Division of Public and Organizational Health, Epidemiology, Biostatistics and Prevention Institute, University of Zurich, Hirschengraben 84, 8001 Zurich, Switzerland

Received 16 February 2015; Accepted 27 April 2015

Academic Editor: Sergio Iavicoli

Copyright © 2015 Rebecca Brauchli et al. This is an open access article distributed under the Creative Commons Attribution License, which permits unrestricted use, distribution, and reproduction in any medium, provided the original work is properly cited.
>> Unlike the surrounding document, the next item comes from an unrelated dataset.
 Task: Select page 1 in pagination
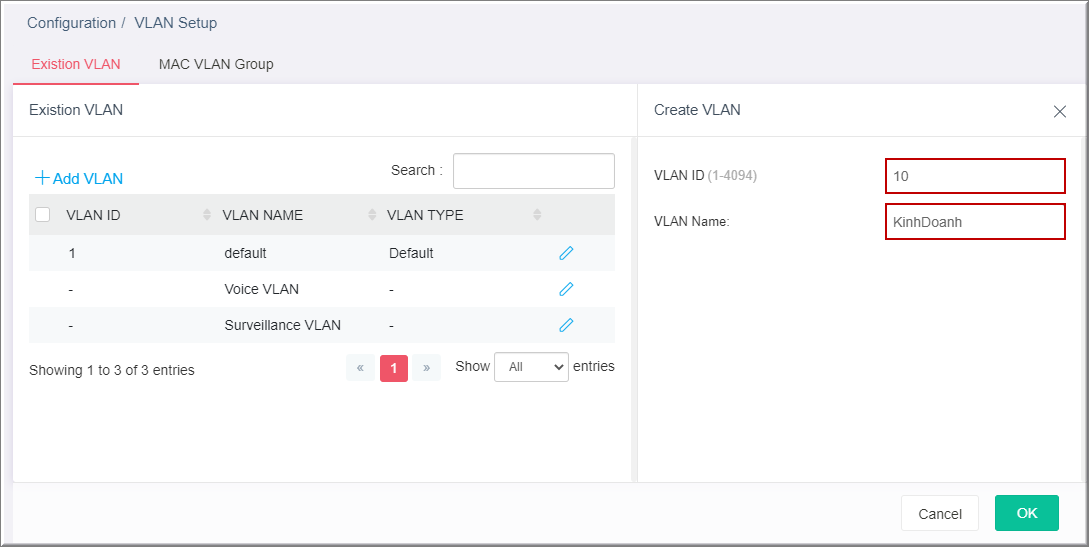click(394, 368)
Studies using the Job Demands-Resources (JD-R) model commonly have a heterogeneous focus concerning the variables they investigate—selective job demands and resources as well as burnout and work engagement. The present study applies the rationale of the JD-R model to expand the relevant outcomes of job demands and job resources by linking the JD-R model to the logic of a generic health development framework predicting more broadly positive and negative health. The resulting JD-R health model was operationalized and tested with a generalizable set of job characteristics and positive and negative health outcomes among a heterogeneous sample of 2,159 employees. Applying a theory-driven and a data-driven approach, measures which were generally relevant for all employees were selected. Results from structural equation modeling indicated that the model fitted the data. Multiple group analyses indicated invariance across six organizations, gender, job positions, and three times of measurement. Initial evidence was found for the validity of an expanded JD-R health model. Thereby this study contributes to the current research on job characteristics and health by combining the core idea of the JD-R model with the broader concepts of salutogenic and pathogenic health development processes as well as both positive and negative health outcomes.